Two liquefied natural gas projects will probably get environmental approval this summer and obtain final consent “fairly soon,” Moniz said in an interview with Bloomberg News in Rome after taking part in the Group of Seven nations energy summit. Moniz said he gave his G-7 colleagues an update on the projects.
“They asked me what was our plan with LNG exports, and I told them what our process is and where we are,” Moniz said. “The expectation is that the United States will become a substantial natural gas exporter towards the end of this decade.”
The G-7 meeting agreed in Rome to find new sources of energy to prevent Russia from using its oil and gas reserves as “a political weapon,” German Economy and Energy Minister Sigmar Gabriel said. Italian Economic Development Minister Federica Guidi, who chaired the meeting, said Italy was committed to LNG and that investment globally would make the energy source more competitive economically.
The European Union’s reliance on Russian oil and gas has hampered the global response to escalating violence in Ukraine and the worst standoff with Russia since the Cold War. Russia under President Vladimir Putin provides about a third of the EU’s oil and gas needs, mainly via state-controlled OAO Gazprom and OAO Rosneft through pipelines that cross Ukraine.
The G-7 leaders found enough common ground in Rome to call for greater diversification of energy sources, investment in renewable generation and increased focus on efficiency. Differences were apparent in the discussion of the South Stream project, a planned pipeline that Gazprom plans to use to bring Russian gas to Europe, bypassing Ukraine.
Guidi said Italy continues to support the project.
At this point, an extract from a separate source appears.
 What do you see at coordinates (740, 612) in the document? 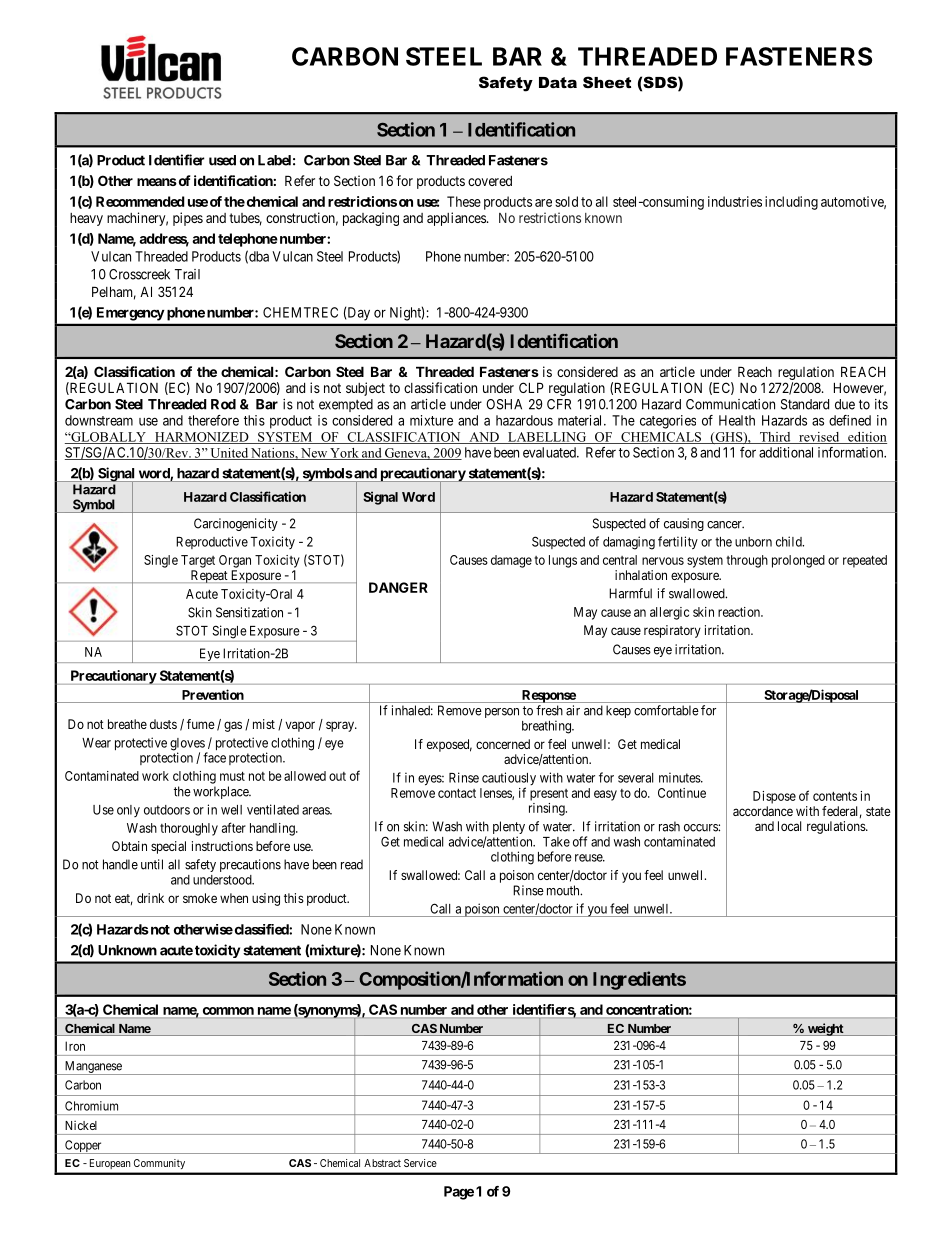
I see `reaction` at bounding box center [740, 612].
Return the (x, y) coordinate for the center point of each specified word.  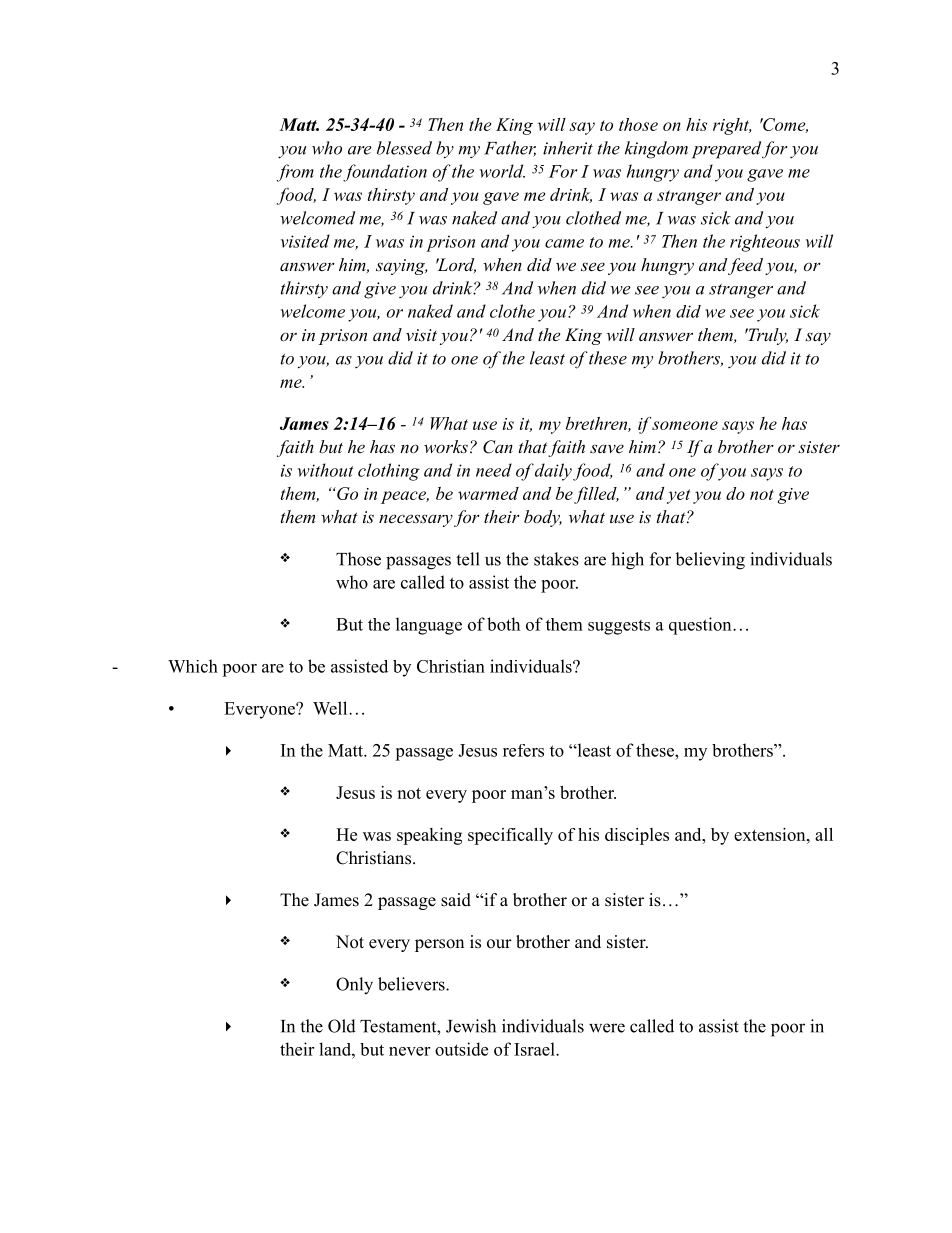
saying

Moniz said it may run afoul of the EU’s Third Energy Package legislation.
South Stream “is not really contributing to diversity of supply for obvious reasons,” Moniz said. “That’s an internal European issue, but my understanding is that the Third Energy Package requirements are still under discussion, shall we say, in terms of that particular project.”
The ministers agreed to promote alternatives to burning hydrocarbons, including nuclear power, renewable generating technology and alternative forms of fuel, according to an e-mailed statement of their conclusions that didn’t mention Russia. They also cited the need to invest in power networks, building connections between nations and incorporating smart-grid technology. The U.K. is pushing European countries to expand the use of shale gas.
“At the core of the agenda is collective energy security,” Guidi, Italy’s minister for economic development, said in the statement. The ministers agreed they “need to support diversification of primary sources and of energy production and dispatching technologies.”
The conclusions will feed into a summit of G-7 leaders in Brussels in June. That meeting was called after Russia, this year’s Group of Eight host, was suspended from participating and the Sochi summit canceled followed Russia’s annexation of Crimea.
The G7 statement is not “the big blow to Putin that the West would like to deliver,” said Jim Krane, Wallace S. Wilson Fellow for Energy Studies at Rice University’s Baker Institute for Public Policy in Houston.
“It just sort of points up the difficult choices the Europeans face,” Krane said in a telephone interview from his office. “They’ve got these long and historic energy ties with Russia, and breaking them is going to be difficult and expensive.”
In Europe, the review of the energy mix “will mean never being 100 percent dependent on Russia,” German Chancellor Angela Merkel said after meeting with President Barack Obama in Washington on May 2. Germany, Europe’s biggest economy and Russia’s biggest EU trading partner, is pushing domestic renewables and energy efficiency, mirroring a wider EU strategy to protect supplies and the climate.
The U.S., whose industry and consumers are benefiting from energy prices depressed by a domestic shale gas boom, can help with gas imports, Obama said in March during a visit to Brussels.
The EU’s overall energy dependency rate -- the percentage of imports from outside the bloc -- is set to rise to 80 percent by 2035 from the current 60 percent, according to the International Energy Agency.
One group of countries, which runs in an arc from Estonia in the northeast through Austria and down to Greece in the southeast, gets more than 75 percent of its gas imports from Russia, European Commission data show. Other major suppliers to Europe are Norway, Algeria and Qatar.
“No one expects that we can reduce Europe’s dependency overnight,” U.K. Energy Secretary Ed Davey said in an interview yesterday. “There’s clearly a lot of investment we can do in everything from energy efficiency to renewables to nuclear, as well as other forms of gas.”